JonasGreim / US-headquarter-locations

Map showing the location of the headquarters of the top US companies over many years. (data scraping part)
https://jonasgreim.github.io/leaflet-map-project/
MIT License
3 stars 0 forks source link

how to get the headquarters of each company? #2

Closed JonasGreim closed 1 month ago

JonasGreim commented 6 months ago

If we scrape this dataset (https://money.cnn.com/magazines/fortune/fortune500_archive/full/1955/)

how to connect these companies to their headquarter location? -> find dataset where all headquarters are listet? -> generate wikipedia link to extract the location? (wikipedia have the geloaction data for each headquarter)

JonasGreim commented 6 months ago

maybe with wikipedia: -> checkout wiki api? maybe without scraping

-> General Motors? -> https://en.wikipedia.org/wiki/General_Motors -> right hand side in the fact box: Headquarters: [Detroit, Michigan]

but link is case sensitive and could be differently

-> could be done also with scrapy -> for each entry -> generate link and scrape this box ->set company to a list with all company headquarters done/checked (no repetion)

if no wiki entry found: then search on wiki with the company name and click on first result

maybe try it first with 50 companies and then with the hole set

JonasGreim commented 6 months ago

dataset of the current top 500 companies.

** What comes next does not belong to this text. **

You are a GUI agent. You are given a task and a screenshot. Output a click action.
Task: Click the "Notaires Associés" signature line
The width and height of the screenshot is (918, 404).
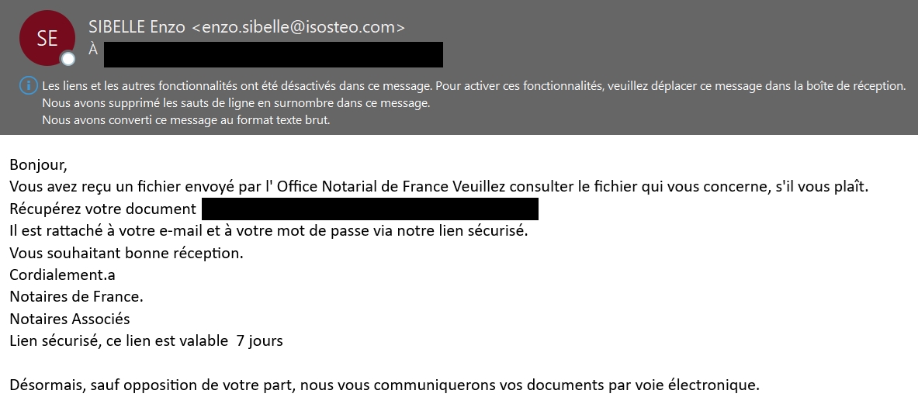pyautogui.click(x=70, y=319)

But I found none with all companies of all time.

https://www.kaggle.com/datasets/sanjanapatil7/largest-companies-in-usa-by-revenue

JonasGreim commented 5 months ago

wikipedia official api is trash(https://www.mediawiki.org/wiki/API:Main_page).

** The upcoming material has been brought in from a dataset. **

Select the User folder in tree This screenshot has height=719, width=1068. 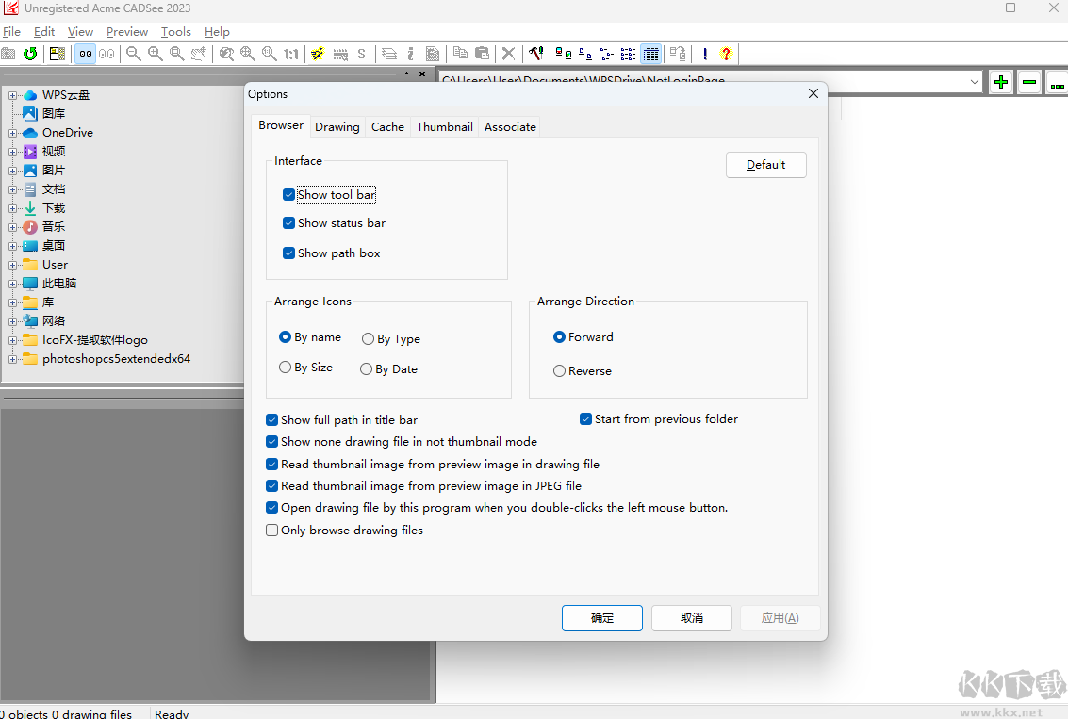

but maybe this python wrapper: https://pypi.org/project/Wikipedia-API/

or we build in a proxy with scrapy: (that we don t get api blocked) https://www.youtube.com/watch?v=090tLVr0l7s

JonasGreim commented 5 months ago

How many unique companies have there been in the 50 years?

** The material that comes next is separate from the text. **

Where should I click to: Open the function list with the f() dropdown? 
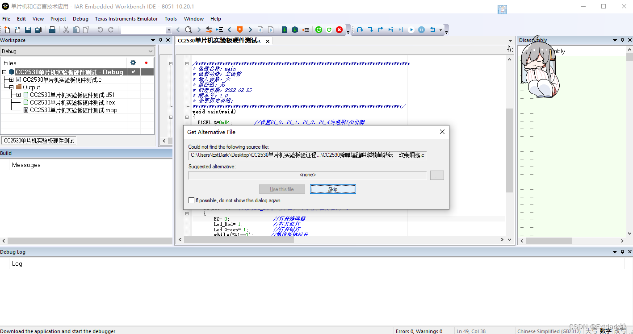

top 100 -> 374 unique companies top 50 -> 177 unique companies top 25 -> 96 unique companies top 10 -> 29 unique companies

JonasGreim commented 5 months ago

https://github.com/barrust/mediawiki

wiki wrapper with function: wikipedia.geosearch(title='washington, d.c.') wikipedia.geosearch(latitude='0.0', longitude='0.0')**

robinsonlang22 commented 5 months ago

Wikidata Query Service Using "Wikidata Query Service" to get the name of cities of headquarters from headquartersLabel uscities.csv There is a dataset which can correspond the city name to its coordinate

JonasGreim commented 5 months ago

wikidata looks interesting is it possible to get the headquarters ? it should be the headquarters is a data tag.

how would the query look like?

is it possible to do multiple queries with an api?

robinsonlang22 commented 5 months ago

the query will be like: SPARQL query Yes, you can

JonasGreim commented 5 months ago

Maybe we could give chatGpt all company names as list -> he could transform the names into the official names

But I also think there is a small problem with the tags, this is not found with "Altria Group" https://www.wikidata.org/wiki/Q445007

JonasGreim commented 5 months ago

Maybe is dbpedia better for us. Because dbpedia has a full text search and wikidata doesn't. https://dbpedia.org/sparql

Wikidata and DBpedia are both projects that aim to make information from Wikipedia more accessible and usable by computers, but they go about it in different ways:

Data Source: DBpedia: Extracts data from the infoboxes (information templates) on Wikipedia articles. This process is automated. Wikidata: Creates a separate knowledge base where users can manually enter information about entities (people, places, things).

Focus:
    DBpedia: Focuses on generating Linked Open Data (LOD) directly from Wikipedia.
    Wikidata: Focuses on creating a central repository of structured data that can be used by Wikipedia and other projects.